» **DATA**:
_ _ _

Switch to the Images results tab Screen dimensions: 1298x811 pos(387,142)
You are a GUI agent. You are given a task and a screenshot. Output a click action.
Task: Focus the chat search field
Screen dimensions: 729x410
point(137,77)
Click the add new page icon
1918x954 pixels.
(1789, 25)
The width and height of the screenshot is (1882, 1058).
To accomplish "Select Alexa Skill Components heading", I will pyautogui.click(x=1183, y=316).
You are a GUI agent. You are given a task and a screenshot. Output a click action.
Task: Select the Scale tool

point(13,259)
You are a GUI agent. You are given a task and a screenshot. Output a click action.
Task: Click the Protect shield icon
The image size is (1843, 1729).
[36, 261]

_ _ _

» **ACTIVITY**: Keeping every word and mark as it is, print the entries above.

» **EXERCISE RESULT**:
Switch to the Images results tab Screen dimensions: 1298x811 pos(387,142)
You are a GUI agent. You are given a task and a screenshot. Output a click action.
Task: Focus the chat search field
Screen dimensions: 729x410
point(137,77)
Click the add new page icon
1918x954 pixels.
(1789, 25)
The width and height of the screenshot is (1882, 1058).
To accomplish "Select Alexa Skill Components heading", I will pyautogui.click(x=1183, y=316).
You are a GUI agent. You are given a task and a screenshot. Output a click action.
Task: Select the Scale tool

point(13,259)
You are a GUI agent. You are given a task and a screenshot. Output a click action.
Task: Click the Protect shield icon
The image size is (1843, 1729).
[36, 261]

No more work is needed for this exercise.